TASK
Every line with the string "after" should be copied from the data.

(Collected data entries)
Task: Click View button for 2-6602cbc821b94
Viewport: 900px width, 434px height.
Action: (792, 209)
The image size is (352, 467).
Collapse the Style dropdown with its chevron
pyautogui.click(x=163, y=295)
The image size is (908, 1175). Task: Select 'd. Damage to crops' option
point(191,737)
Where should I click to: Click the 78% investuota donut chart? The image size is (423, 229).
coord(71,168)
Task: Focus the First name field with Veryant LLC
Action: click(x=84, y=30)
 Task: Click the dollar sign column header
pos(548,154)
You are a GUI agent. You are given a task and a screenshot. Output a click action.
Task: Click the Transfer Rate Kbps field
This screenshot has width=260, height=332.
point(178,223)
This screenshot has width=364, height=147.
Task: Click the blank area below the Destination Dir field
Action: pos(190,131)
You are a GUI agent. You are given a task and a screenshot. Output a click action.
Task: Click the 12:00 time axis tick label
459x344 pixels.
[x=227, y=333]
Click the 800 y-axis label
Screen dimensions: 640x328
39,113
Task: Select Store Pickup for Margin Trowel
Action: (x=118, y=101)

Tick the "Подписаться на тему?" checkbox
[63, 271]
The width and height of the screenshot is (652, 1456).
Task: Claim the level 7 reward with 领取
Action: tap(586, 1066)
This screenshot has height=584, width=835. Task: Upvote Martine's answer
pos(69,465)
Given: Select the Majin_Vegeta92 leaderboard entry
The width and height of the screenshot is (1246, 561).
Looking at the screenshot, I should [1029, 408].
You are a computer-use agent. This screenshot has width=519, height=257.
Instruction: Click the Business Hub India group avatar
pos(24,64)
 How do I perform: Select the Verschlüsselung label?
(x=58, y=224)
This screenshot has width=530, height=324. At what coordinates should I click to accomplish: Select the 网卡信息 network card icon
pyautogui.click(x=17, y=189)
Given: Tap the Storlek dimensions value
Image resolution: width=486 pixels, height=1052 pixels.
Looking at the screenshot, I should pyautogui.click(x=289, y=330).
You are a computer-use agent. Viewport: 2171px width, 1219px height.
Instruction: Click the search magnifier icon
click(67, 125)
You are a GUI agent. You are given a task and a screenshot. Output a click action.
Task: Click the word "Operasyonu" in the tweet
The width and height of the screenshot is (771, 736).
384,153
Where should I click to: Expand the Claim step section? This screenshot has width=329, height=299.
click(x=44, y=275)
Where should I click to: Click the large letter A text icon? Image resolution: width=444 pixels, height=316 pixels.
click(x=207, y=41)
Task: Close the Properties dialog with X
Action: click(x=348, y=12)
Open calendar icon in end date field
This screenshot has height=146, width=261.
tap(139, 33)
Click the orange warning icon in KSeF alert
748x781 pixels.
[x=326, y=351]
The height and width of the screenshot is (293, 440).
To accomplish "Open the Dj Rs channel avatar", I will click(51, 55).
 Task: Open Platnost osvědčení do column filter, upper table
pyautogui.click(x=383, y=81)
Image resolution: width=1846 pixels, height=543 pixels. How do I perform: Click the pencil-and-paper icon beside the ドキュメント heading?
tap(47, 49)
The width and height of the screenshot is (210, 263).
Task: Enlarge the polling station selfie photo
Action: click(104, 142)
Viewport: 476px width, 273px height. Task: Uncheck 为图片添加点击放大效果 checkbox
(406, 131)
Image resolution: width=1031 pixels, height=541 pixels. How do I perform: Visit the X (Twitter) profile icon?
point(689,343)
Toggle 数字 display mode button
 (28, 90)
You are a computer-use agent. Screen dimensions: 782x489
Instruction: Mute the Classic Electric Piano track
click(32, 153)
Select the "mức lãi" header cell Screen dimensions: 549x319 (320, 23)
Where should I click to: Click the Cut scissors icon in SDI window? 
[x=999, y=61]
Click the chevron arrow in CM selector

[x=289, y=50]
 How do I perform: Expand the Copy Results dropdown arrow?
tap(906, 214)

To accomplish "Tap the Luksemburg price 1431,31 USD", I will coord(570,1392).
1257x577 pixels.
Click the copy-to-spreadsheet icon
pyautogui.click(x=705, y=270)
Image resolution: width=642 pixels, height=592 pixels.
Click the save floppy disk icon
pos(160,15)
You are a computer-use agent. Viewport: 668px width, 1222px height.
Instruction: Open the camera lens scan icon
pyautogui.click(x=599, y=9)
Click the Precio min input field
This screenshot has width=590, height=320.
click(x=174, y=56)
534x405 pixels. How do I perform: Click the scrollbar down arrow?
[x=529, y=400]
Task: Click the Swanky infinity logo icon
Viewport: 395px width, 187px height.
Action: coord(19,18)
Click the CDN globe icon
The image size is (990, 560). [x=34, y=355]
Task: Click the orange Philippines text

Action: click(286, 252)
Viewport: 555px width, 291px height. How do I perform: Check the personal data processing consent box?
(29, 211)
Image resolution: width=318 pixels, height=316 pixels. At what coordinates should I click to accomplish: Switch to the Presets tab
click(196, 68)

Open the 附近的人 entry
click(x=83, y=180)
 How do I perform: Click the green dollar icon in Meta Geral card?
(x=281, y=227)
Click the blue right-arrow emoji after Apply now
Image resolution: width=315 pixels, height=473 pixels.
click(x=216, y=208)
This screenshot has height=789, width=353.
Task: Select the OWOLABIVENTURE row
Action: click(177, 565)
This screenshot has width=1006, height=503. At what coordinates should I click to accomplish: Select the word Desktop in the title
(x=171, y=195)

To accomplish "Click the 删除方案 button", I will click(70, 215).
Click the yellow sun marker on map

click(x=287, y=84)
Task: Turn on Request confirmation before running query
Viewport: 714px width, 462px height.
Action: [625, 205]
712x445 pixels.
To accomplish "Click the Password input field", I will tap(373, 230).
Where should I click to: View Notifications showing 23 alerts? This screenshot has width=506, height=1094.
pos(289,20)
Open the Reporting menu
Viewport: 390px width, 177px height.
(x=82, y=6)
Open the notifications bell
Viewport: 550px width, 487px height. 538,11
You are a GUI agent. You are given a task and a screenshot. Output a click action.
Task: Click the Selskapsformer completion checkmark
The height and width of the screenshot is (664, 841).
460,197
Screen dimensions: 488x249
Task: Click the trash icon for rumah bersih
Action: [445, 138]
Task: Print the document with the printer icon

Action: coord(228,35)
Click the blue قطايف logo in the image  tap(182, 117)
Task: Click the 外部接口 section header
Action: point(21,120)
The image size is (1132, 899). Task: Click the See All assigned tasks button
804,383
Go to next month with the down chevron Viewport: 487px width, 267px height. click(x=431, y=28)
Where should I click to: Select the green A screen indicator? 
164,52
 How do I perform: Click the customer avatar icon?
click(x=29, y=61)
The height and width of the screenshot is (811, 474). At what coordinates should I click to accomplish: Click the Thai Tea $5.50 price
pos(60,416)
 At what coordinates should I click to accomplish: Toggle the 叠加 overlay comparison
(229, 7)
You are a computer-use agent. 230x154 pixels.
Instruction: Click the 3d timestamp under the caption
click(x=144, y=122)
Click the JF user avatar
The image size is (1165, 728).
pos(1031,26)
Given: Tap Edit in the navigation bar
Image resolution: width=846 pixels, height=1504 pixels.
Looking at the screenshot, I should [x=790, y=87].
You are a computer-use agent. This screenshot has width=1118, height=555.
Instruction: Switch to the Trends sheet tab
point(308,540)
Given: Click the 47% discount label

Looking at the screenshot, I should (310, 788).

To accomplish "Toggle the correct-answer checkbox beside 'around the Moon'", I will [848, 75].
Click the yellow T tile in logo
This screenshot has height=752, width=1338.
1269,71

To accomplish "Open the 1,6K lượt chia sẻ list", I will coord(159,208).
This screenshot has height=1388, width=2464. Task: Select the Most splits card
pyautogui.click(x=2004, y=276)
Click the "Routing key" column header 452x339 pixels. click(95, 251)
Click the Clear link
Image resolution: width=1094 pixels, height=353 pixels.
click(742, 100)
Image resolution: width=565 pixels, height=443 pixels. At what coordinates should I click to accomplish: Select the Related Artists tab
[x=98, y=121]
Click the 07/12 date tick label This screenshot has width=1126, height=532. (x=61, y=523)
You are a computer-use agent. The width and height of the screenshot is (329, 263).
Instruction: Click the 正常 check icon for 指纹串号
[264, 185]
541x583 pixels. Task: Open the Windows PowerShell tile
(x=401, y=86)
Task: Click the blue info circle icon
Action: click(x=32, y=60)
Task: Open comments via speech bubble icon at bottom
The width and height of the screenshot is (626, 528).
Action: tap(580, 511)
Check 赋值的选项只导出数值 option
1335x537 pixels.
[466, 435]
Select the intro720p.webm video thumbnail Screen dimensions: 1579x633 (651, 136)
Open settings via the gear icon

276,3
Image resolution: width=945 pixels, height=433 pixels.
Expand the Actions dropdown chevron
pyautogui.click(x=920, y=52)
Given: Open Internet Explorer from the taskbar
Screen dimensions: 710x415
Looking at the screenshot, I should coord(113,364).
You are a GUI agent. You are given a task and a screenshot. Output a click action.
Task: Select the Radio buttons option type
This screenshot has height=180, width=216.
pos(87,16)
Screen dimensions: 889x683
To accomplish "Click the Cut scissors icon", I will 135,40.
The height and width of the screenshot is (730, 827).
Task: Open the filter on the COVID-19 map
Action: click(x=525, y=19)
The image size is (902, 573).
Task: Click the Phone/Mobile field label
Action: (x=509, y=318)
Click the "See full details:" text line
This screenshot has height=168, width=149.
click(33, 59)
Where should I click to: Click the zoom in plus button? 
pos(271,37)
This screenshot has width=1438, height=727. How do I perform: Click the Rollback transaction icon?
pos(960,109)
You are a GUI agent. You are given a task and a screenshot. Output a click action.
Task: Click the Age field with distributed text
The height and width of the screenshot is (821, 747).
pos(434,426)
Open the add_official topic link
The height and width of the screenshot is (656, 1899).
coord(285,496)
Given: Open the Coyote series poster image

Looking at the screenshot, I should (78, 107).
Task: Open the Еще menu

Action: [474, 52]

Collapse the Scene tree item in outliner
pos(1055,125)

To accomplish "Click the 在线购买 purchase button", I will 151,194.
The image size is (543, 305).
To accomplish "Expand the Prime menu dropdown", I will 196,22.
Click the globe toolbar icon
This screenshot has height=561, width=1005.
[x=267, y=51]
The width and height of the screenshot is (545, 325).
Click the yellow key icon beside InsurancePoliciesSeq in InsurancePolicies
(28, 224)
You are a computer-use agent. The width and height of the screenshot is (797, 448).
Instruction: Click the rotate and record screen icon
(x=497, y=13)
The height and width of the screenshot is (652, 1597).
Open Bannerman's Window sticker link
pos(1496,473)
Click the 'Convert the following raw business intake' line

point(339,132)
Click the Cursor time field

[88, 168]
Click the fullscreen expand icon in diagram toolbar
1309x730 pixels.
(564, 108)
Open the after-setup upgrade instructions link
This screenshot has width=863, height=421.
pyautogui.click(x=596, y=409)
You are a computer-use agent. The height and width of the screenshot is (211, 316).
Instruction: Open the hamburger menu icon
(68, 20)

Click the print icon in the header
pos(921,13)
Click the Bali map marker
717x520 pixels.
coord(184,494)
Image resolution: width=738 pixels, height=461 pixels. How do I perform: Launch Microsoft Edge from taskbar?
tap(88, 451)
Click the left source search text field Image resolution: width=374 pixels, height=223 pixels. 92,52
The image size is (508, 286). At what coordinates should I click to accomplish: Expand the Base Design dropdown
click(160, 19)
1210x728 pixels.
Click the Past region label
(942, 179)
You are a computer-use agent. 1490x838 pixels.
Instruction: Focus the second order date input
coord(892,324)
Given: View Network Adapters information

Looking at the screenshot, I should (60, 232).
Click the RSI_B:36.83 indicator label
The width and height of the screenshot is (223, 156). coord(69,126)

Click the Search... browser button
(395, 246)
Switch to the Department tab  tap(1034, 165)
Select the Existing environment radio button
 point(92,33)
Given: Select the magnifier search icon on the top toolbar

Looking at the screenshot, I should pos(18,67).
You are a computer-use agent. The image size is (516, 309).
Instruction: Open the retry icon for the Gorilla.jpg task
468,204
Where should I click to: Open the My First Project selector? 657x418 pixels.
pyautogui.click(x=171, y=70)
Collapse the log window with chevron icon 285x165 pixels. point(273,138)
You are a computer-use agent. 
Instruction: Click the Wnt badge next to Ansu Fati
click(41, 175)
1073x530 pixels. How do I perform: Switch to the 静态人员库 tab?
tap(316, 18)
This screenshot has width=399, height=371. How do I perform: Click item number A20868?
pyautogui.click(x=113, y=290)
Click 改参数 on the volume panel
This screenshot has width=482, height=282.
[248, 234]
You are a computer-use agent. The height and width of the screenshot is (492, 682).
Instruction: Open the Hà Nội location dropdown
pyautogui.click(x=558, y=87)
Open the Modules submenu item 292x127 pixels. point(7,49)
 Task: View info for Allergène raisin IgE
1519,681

RESULT OF THE TASK
Click the blue right-arrow emoji after Apply now
Open the after-setup upgrade instructions link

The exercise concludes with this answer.